Ravinstorm said:
I've read something about a Hard Drive bigger than 120 gigs causes something like this, but I'm still foggy on the whole thing and could use some more info, but I think that only applies to Win XP.
Applies to all Windows operating systems older than XP Service Pack 1.
My explanation to it is that when you have an operating system that can't access the sectors beyond 137 GB correctly, the 'access pointer' flips to zero and starts writing from the start of the drive when it should write to beyond 137 GB area.
This has happened to me too, with Win2k SP4 and a 160 GB hdd.
Everything was fine until during defragmentation it moved data to the last sectors of the disk, but in reality it overwrote data in the beginning, the data being $mft$, master file table.

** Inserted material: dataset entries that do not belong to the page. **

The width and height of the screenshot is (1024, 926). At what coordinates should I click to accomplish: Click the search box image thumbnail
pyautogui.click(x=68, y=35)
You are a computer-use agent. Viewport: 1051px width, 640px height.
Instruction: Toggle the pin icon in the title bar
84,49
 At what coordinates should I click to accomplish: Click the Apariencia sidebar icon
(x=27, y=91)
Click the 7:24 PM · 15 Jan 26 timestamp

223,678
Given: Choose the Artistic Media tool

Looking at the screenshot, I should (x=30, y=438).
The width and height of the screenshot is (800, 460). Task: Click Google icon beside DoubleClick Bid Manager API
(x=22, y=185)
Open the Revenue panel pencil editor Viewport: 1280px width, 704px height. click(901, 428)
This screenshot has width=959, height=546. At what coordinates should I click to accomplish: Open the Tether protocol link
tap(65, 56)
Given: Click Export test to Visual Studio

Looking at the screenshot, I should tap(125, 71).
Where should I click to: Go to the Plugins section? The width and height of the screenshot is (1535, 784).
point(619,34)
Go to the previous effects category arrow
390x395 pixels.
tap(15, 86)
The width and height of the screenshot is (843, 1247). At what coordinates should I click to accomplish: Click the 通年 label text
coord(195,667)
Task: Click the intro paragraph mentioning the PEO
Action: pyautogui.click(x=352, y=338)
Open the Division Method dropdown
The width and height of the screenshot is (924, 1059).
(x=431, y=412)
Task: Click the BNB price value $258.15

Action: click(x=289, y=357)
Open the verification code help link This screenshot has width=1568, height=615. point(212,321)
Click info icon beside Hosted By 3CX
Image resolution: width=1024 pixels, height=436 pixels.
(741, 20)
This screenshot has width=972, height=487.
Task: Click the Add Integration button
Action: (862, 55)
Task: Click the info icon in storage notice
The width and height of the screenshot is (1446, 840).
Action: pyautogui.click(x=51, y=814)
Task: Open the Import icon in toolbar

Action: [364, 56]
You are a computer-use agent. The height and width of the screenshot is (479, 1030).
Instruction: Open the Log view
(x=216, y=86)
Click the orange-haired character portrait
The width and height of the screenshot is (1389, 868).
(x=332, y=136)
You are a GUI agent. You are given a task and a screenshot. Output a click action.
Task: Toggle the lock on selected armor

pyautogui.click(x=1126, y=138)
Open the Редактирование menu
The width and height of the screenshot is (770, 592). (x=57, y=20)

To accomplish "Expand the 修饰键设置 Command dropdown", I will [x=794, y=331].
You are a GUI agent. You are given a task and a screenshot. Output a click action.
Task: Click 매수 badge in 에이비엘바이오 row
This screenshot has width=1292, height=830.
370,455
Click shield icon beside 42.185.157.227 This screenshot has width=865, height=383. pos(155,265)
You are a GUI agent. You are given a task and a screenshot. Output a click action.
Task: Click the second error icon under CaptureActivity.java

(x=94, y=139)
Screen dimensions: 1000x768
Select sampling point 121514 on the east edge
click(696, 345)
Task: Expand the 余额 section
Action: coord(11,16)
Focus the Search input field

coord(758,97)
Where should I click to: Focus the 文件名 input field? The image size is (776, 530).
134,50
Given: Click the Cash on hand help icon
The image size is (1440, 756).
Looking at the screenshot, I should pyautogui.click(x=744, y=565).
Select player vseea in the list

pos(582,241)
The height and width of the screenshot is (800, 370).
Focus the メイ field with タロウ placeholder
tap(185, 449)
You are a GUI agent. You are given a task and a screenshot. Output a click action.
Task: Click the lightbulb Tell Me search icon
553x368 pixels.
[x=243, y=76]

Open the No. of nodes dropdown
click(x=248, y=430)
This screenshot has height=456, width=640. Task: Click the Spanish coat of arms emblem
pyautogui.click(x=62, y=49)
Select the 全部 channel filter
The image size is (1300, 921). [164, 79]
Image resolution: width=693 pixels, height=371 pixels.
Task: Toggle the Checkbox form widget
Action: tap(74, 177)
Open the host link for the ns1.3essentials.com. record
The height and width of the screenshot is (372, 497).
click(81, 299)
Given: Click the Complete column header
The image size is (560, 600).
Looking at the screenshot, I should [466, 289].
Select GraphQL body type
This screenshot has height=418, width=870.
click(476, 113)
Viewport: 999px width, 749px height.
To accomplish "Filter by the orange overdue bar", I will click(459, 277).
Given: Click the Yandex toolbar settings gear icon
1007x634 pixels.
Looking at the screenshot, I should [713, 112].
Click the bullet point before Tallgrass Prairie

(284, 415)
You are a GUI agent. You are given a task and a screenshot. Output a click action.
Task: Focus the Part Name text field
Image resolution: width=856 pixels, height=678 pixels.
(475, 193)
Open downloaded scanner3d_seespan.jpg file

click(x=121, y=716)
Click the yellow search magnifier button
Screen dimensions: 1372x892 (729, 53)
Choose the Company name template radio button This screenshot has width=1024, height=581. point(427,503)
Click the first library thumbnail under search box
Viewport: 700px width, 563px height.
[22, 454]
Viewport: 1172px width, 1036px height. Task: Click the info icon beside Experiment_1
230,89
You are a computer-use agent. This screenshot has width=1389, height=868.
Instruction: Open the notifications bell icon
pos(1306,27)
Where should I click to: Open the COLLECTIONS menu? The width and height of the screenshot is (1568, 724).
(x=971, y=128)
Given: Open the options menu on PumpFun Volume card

So, pretty much everything became unreadable, because there was no reliable information about where the files were stored on the partition.
Here's how to fix it (at least that's what others say):
# Start a registry editor (e.g., regedit.exe). In Windows, click on Start->Run, enter "regedit".
# Navigate to the HKEY_LOCAL_MACHINE \ SYSTEM \ CurrentControlSet \ Services \ atapi \ Parameters registry subkey.
# From the Edit menu, select New, DWORD Value.
# Enter the name EnableBigLba, then press Enter.
# Double-click the new value, set it to 1, then click OK.
# Restart the machine for the change to take effect.